心を入れかえたら、放課後はキラキラ輝き出してしまっていた。
これから繰り広げられるオシャレな先輩とはしゃぐ後輩の図は、中学生が夢見る女子高生の分かりやすい例に違いない。
「君チャンさんって長いから呼び捨てで良いですよ?」
「えー、無理無理なんか悪いよ」
「じゃあ君チャンで」
「ん。君チャンっ!」
「わ、早速仲良しって感じですね」
「君チャン君チャン君チャン君チャンっあ、照れてる?」
死ぬほどつまらないお喋りも、
「先輩は色白さんだからなんでも似合いますね」
「えー! 君チャンのが真っ白だよぉ」
「先輩透けてますもん」
「あはは、やだー幽霊?」
「美白うらやましーです」
「わたしだって君チャンの肌艶憧れてるよー?」
死ぬほどうんざりする媚び合戦も、
「てゆか先輩ダイエットしてるんです?」
「んん、食べちゃう」
「えー運動は?! その細さの秘訣は?」
「しなきゃなのに食べちゃう〜」
「やっぱ生まれつき可愛い人はそーなんですねぇ」
「なにそれぇ、君チャンのが可愛ってばあ」
死ぬほど疲れる接待質問も、
周りの通行人たちから、可愛い女子高生って憧れられているなら、それだけで幸せじゃないか。

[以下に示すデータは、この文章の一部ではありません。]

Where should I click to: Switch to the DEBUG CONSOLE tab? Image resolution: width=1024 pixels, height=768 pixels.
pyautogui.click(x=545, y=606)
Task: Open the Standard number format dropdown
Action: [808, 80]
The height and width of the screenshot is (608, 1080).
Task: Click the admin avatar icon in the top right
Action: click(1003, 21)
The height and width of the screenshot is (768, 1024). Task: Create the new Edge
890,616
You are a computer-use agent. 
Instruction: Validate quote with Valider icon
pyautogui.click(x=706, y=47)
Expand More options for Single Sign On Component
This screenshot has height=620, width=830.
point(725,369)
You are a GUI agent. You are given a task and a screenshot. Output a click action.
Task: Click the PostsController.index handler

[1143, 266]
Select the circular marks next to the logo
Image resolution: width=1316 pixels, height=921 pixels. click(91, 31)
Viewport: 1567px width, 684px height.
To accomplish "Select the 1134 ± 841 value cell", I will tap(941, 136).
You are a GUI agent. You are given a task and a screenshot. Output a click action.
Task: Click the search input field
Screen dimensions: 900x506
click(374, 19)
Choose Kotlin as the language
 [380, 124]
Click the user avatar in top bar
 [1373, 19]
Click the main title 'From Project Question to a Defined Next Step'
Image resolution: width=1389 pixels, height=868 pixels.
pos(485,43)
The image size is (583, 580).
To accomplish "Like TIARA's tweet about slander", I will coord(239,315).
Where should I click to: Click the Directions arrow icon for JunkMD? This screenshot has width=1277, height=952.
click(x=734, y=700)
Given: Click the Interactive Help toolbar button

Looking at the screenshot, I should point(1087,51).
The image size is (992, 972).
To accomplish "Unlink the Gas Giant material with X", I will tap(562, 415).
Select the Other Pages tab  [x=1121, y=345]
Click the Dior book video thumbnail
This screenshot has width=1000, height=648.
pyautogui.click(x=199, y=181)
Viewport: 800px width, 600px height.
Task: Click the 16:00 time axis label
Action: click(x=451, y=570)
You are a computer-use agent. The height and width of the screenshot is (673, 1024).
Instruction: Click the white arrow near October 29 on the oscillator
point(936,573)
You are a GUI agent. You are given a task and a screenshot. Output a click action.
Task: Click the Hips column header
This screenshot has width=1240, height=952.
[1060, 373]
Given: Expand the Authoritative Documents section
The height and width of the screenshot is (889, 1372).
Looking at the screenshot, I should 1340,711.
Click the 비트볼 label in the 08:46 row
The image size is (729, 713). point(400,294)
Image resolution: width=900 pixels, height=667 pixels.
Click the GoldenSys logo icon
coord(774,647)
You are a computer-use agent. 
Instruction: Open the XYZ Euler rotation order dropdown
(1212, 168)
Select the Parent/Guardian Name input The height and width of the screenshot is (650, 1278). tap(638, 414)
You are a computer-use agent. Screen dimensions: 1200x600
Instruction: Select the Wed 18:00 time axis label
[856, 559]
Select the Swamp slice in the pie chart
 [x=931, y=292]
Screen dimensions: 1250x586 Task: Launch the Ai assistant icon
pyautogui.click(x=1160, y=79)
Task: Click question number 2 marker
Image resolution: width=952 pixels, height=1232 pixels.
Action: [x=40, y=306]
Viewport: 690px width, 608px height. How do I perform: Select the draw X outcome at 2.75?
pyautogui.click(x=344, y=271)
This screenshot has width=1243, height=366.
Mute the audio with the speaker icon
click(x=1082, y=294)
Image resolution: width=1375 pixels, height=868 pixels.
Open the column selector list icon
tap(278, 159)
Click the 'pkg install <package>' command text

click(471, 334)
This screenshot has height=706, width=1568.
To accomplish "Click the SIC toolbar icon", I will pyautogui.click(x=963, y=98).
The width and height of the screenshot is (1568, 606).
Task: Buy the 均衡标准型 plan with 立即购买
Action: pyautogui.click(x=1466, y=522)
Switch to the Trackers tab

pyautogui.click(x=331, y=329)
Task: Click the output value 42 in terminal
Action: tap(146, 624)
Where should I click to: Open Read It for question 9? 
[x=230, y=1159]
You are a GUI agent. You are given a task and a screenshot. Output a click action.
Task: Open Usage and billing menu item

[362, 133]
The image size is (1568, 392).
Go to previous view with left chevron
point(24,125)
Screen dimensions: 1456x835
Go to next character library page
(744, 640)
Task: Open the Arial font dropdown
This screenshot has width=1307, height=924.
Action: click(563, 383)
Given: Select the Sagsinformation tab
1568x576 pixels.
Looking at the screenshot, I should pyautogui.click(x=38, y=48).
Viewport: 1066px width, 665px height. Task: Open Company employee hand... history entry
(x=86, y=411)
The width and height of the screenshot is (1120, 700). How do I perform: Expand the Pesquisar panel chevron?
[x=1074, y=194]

高校生に慣れてきて、君は贅沢になってたんじゃないのかな?
澪碧嶺の真似にしろ、玲ちゃんの彼氏語りにしろ、ルルナの隠れブリッ子にしろ、ひゅったんのお節介にしろ、
楽しくないと愚痴るより、自分の態度を見つめ直すのが先だったはずだ。
控えめメイクにおとなしめの髪、親しみやすいファッション、
清楚ルックを賄えてゆとりができたら、次は内面も清純派になってみようか。